Politik : Abschied auf Serbisch

Ex-Staatschef geht nach Den Haag – und beteuert seine Unschuld

Gemma Pörzgen[Belgrad]

Seine Abreise nach Den Haag verlief am Montagmorgen ebenso diskret wie die letzte Zeit seiner fünfjährigen serbischen Präsidentschaft. „Alles ist sehr unangenehm, aber ich werde kein Problem sein“, hatte der 60-jährige Milan Milutinovic bereits Anfang Januar in seinem letzten Interview für das serbische Fernsehen angekündigt. Am Morgen kam er zum Belgrader Flughafen und bestieg die bereitgestellte Regierungsmaschine nach Den Haag, wo er sich wegen Kriegsverbrechen vor dem UN-Tribunal verantworten muss.

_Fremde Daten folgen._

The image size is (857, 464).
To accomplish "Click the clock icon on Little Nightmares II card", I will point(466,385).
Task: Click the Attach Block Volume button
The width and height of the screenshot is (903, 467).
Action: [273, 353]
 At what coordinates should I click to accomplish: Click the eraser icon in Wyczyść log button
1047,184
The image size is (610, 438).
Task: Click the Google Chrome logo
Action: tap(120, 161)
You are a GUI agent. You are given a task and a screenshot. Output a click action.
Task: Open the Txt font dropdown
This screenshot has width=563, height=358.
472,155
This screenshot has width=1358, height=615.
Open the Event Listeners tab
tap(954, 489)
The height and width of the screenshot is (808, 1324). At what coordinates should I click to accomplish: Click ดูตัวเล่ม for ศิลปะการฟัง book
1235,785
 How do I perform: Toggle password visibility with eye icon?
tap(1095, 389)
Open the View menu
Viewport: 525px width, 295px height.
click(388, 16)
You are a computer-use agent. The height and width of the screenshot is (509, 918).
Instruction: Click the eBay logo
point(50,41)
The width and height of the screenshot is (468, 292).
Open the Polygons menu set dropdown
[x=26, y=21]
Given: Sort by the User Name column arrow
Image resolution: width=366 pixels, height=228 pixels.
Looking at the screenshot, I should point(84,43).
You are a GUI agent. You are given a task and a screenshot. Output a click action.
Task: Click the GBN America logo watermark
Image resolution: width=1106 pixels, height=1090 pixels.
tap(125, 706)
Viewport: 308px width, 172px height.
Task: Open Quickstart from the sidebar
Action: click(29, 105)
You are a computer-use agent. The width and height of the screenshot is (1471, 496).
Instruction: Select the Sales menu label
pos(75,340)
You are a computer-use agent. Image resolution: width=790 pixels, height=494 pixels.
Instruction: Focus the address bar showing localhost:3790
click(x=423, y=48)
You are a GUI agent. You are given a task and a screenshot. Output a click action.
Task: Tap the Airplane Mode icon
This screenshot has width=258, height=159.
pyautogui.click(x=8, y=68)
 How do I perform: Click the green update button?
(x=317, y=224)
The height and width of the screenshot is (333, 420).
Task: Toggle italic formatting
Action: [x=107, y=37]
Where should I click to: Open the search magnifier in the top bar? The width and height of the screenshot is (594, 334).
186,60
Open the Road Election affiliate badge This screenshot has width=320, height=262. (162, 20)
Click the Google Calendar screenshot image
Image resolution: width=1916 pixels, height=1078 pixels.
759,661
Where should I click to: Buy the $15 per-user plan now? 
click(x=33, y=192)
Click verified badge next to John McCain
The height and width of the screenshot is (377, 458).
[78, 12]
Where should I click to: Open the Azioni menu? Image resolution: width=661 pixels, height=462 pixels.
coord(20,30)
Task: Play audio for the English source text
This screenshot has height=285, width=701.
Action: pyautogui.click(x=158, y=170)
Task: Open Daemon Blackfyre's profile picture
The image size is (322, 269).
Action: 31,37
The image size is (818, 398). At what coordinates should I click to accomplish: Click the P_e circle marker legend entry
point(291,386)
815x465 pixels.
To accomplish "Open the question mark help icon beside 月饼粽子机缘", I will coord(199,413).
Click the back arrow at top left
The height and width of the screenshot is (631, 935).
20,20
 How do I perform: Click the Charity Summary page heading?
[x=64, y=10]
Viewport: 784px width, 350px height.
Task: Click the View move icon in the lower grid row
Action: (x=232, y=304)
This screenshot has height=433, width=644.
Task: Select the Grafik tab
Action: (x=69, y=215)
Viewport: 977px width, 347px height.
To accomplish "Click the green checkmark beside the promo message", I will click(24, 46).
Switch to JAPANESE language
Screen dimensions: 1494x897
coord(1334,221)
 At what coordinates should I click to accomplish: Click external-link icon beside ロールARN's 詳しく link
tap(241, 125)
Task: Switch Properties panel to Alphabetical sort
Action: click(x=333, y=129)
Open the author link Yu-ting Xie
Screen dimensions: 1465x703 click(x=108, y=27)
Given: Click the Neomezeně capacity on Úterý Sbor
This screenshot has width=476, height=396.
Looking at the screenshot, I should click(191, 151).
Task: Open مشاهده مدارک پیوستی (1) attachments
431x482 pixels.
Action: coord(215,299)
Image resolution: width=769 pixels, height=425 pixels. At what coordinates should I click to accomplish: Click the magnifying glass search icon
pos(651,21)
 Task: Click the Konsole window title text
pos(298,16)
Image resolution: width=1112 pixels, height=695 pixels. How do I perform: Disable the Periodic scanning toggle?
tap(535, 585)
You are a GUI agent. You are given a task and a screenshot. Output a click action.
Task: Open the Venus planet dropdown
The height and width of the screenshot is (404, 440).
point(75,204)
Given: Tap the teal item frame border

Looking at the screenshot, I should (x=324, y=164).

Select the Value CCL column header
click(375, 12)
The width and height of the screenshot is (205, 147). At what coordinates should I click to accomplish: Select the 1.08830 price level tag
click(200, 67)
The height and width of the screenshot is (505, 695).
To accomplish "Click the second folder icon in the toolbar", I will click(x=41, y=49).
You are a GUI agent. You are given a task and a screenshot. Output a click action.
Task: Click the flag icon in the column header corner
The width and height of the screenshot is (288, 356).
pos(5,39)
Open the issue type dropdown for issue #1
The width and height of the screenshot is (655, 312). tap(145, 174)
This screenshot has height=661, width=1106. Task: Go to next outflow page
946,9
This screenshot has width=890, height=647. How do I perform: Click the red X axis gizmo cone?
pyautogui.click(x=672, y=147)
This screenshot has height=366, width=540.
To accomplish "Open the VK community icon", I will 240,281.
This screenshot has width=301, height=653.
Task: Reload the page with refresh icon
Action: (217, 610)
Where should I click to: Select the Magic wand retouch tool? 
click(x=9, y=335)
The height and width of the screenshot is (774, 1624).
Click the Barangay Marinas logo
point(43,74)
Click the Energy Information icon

Die Belgrader Führung lobte Milutinovic als Vorbild für andere Angeklagte, weil er sich dem Tribunal freiwillig stelle. Die serbische Regierung hatte einen würdevollen Abgang gewünscht, nachdem seine Amtszeit Ende des Jahres ausgelaufen war. Schließlich hatte Milutinovic auch den neuen Machthabern nach dem Umsturz des Milosevic-Regimes vor zwei Jahren wichtige Dienste erwiesen. So löste der Präsident fügsam das serbische Parlament auf, damit es Neuwahlen geben konnte, und trat später ganz in den Hintergrund. Unter Hinweis auf seine Immunität weigerte sich die Belgrader Führung damals, ihn nach Den Haag auszuliefern. Milutinovic arbeite mit der neuen Regierung kooperativ zusammen und verhalte sich „wie ein demokratisch gewählter Präsident“, sagte Ministerpräsident Zoran Djindjic.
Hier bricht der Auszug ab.